Rosie O'Donnell is swimming 50 meters from the shore. When she looks up she sees Tom Cruise standing at water's edge 100 meters down the beach from where Rosie is swimming. If you have watched Rosie's television show, you know that she has a thing for Tom Cruise. Rosie's top speed swimming is one meter per second. Her top speed running is 4 meters per second. What point on the beach should she swim for in order to minimize her time to reach Tom Cruise?

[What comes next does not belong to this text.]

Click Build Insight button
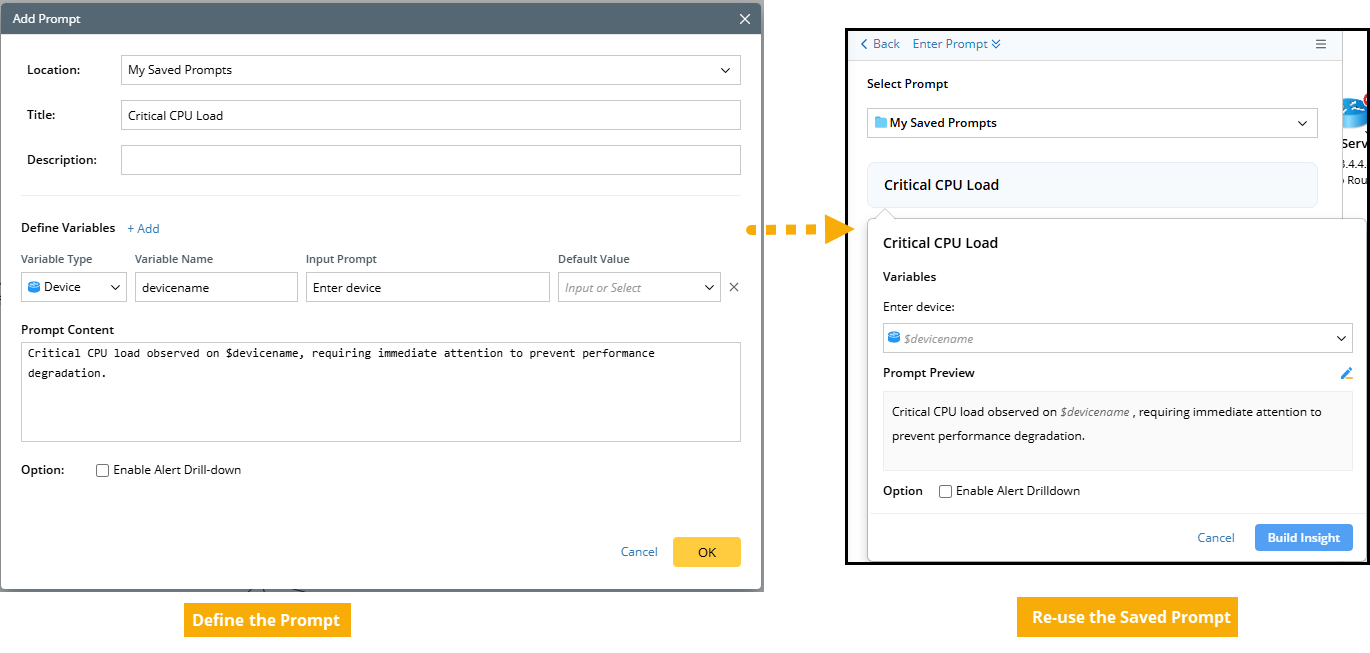[1303, 538]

2007-05-24 05:12:28 · 3 answers · asked by chetzel 3 in Science & Mathematics ➔ Mathematics
Let x be the distance down the beach that she should aim to swim to shore. So she has to run 100-x meters.
She swims sqrt(50^2 + x^2) meters.
Total time, t = sqrt(50^2 + x^2) + (100-x)/4
dt/dx = x / sqrt(50^2 + x^2) - 1/4
This is zero when
4x = sqrt(50^2 + x^2)
15x^2 = 50^2
x = 12.9 meters
Her total time would be 73.4 seconds.
2007-05-24 05:32:02 · answer #1 · answered by Dr D 7 · 2⤊ 0⤋
The situation is as sketched below
Cruise -
-
- - 100m
x
- -
-
-
- Rosie -
--------
500m
She has to swim to point x at 1 m/s and the run from x to Cruise at 4 m/s. Let h be the distance from x to Cruise. The initial distance from Rosie to x is D = sqrt(2500 + (100 - h)^2). To reach x, it'll take Rosie that time t1 = D/1 = D. And to reach Cruise running from x, it'll take Rosie the time t2 = h/4. So, the total time t to reach Cruise is t = t1 + t2 = sqrt((2500 + (100 - h)^2)) + h/4 We have to find h so that t is minimum.
Differentiating, we get dh/dt = (h -100)/ sqrt((2500 + (100 - h)^2)) + 1/4. Setting dh/dt = 0, we get
4(100 - h) = sqrt(2500 + (100 -h )^2)
Then, you solve this equation, check that it's a point of minimum and have the solution.
2007-05-24 05:58:14 · answer #2 · answered by Steiner 7 · 0⤊ 0⤋
Um, a straight line between her and Tom, while compensating for tide and whatever.
2007-05-24 05:20:52 · answer #3 · answered by Anonymous · 0⤊ 1⤋